Robert Gerhard: Dances from Don Quixote (1940-1941; rev. 1958) 15′
Camille Saint-Saëns: Cello and orchestra concerto No. 1 in A minor, Op. 33 (1872) 18′
Hector Berlioz: Symphonie Fantastique, Op. 14 (1830) 55’
Barcelona Symphony Orchestra (OBC)
Pablo Ferrández, cello
Juanjo Mena, conductor
PROGRAMThe evocation of Spanish imaginary from afar, by Robert Gerhard, and the transformation of French symphonic language in the nineteenth century are the main features of this programme. Gerhard’s Dances from Don Quixote is a suite in three parts, drawn from the ballet Don Quixote which the composer wrote in 1940 after going into exile in England because of the Spanish Civil War. On this occasion, as a way of introducing himself to the English musical establishment, Gerhard turned to Cervantes’ immortal classic, synthesising figures from the Spanish tradition with a very personal use of the twelve-tone technique. The characters are not portrayed via leitmotifs or recurring themes but through distinctive serialist sequences.
Camille Saint-Saëns’ Cello Concerto No. 1 did much to enhance the composer’s reputation and is undeniably at the forefront of the cello repertoire.
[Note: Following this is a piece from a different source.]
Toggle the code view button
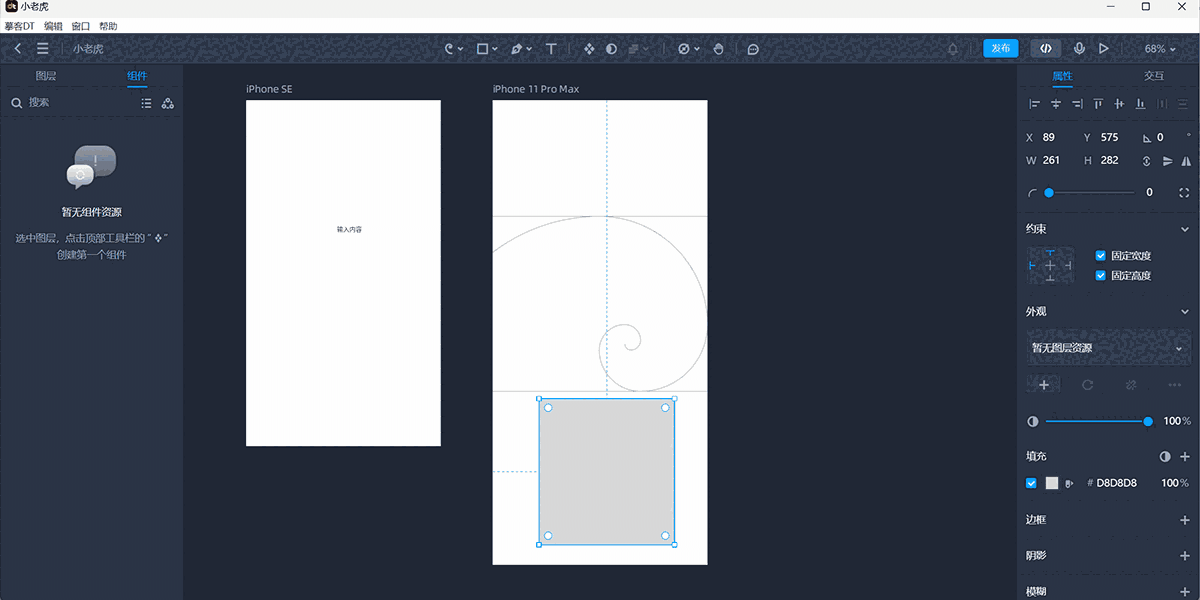(1045, 48)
Its formal composition is highly original, with three clearly differentiated sections in a single movement.
In 1830, Héctor Berlioz radically transformed the concept of the symphony with a programmatic work entitled Symphonie fantastique: Épisode de la vie d’un artiste … en cinq parties. This work breaks the moulds inherited from the eighteenth century and develops from a recurring or cyclical musical idea (idée fixe), which represents the trials and tribulations of the author’s love life. The Symphonie Fantastique is a precursor of Romantic programme music, which found full expression in the work of Liszt and Wagner.